Your goal:
Transcribe the full listing with no word altered.

═════ Input records

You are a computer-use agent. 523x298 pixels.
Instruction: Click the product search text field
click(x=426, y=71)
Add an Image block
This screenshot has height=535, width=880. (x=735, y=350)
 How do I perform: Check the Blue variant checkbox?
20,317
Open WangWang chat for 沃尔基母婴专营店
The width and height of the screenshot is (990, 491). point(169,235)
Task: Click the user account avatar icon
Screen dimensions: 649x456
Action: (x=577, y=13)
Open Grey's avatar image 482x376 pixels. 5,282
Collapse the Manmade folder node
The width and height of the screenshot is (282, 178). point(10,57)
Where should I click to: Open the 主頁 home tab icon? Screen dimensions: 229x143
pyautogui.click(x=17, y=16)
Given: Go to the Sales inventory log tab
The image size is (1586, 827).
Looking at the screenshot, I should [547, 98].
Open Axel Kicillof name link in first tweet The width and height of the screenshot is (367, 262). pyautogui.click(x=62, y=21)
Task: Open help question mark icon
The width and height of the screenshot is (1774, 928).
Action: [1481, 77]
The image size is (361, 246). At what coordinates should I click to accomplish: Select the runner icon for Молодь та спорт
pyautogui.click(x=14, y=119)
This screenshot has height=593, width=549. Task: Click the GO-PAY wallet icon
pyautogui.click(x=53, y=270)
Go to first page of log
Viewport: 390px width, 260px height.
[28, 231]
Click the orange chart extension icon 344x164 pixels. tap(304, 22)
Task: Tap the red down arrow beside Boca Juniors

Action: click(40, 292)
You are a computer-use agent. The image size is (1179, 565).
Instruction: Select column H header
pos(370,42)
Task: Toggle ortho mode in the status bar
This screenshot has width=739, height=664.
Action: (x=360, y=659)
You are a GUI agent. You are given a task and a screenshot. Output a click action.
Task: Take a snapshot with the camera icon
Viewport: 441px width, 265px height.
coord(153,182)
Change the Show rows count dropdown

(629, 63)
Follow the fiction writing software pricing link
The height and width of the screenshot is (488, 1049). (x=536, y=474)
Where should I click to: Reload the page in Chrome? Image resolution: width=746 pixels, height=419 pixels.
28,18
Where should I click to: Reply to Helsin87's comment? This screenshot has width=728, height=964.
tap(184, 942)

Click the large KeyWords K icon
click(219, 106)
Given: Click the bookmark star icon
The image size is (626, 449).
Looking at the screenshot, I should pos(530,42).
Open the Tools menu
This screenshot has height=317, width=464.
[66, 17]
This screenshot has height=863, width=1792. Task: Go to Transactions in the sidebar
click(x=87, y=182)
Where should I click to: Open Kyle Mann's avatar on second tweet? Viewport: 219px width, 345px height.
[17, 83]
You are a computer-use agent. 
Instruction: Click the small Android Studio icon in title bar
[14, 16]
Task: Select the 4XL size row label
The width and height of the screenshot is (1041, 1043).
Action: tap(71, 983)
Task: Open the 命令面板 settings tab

══════════

Answer section:
You are a computer-use agent. 523x298 pixels.
Instruction: Click the product search text field
click(x=426, y=71)
Add an Image block
This screenshot has height=535, width=880. (x=735, y=350)
 How do I perform: Check the Blue variant checkbox?
20,317
Open WangWang chat for 沃尔基母婴专营店
The width and height of the screenshot is (990, 491). point(169,235)
Task: Click the user account avatar icon
Screen dimensions: 649x456
Action: (x=577, y=13)
Open Grey's avatar image 482x376 pixels. 5,282
Collapse the Manmade folder node
The width and height of the screenshot is (282, 178). point(10,57)
Where should I click to: Open the 主頁 home tab icon? Screen dimensions: 229x143
pyautogui.click(x=17, y=16)
Given: Go to the Sales inventory log tab
The image size is (1586, 827).
Looking at the screenshot, I should [547, 98].
Open Axel Kicillof name link in first tweet The width and height of the screenshot is (367, 262). pyautogui.click(x=62, y=21)
Task: Open help question mark icon
The width and height of the screenshot is (1774, 928).
Action: [1481, 77]
The image size is (361, 246). At what coordinates should I click to accomplish: Select the runner icon for Молодь та спорт
pyautogui.click(x=14, y=119)
This screenshot has height=593, width=549. Task: Click the GO-PAY wallet icon
pyautogui.click(x=53, y=270)
Go to first page of log
Viewport: 390px width, 260px height.
[28, 231]
Click the orange chart extension icon 344x164 pixels. tap(304, 22)
Task: Tap the red down arrow beside Boca Juniors

Action: click(40, 292)
You are a computer-use agent. The image size is (1179, 565).
Instruction: Select column H header
pos(370,42)
Task: Toggle ortho mode in the status bar
This screenshot has width=739, height=664.
Action: (x=360, y=659)
You are a GUI agent. You are given a task and a screenshot. Output a click action.
Task: Take a snapshot with the camera icon
Viewport: 441px width, 265px height.
coord(153,182)
Change the Show rows count dropdown

(629, 63)
Follow the fiction writing software pricing link
The height and width of the screenshot is (488, 1049). (x=536, y=474)
Where should I click to: Reload the page in Chrome? Image resolution: width=746 pixels, height=419 pixels.
28,18
Where should I click to: Reply to Helsin87's comment? This screenshot has width=728, height=964.
tap(184, 942)

Click the large KeyWords K icon
click(219, 106)
Given: Click the bookmark star icon
The image size is (626, 449).
Looking at the screenshot, I should pos(530,42).
Open the Tools menu
This screenshot has height=317, width=464.
[66, 17]
This screenshot has height=863, width=1792. Task: Go to Transactions in the sidebar
click(x=87, y=182)
Where should I click to: Open Kyle Mann's avatar on second tweet? Viewport: 219px width, 345px height.
[17, 83]
You are a computer-use agent. 
Instruction: Click the small Android Studio icon in title bar
[14, 16]
Task: Select the 4XL size row label
The width and height of the screenshot is (1041, 1043).
Action: tap(71, 983)
Task: Open the 命令面板 settings tab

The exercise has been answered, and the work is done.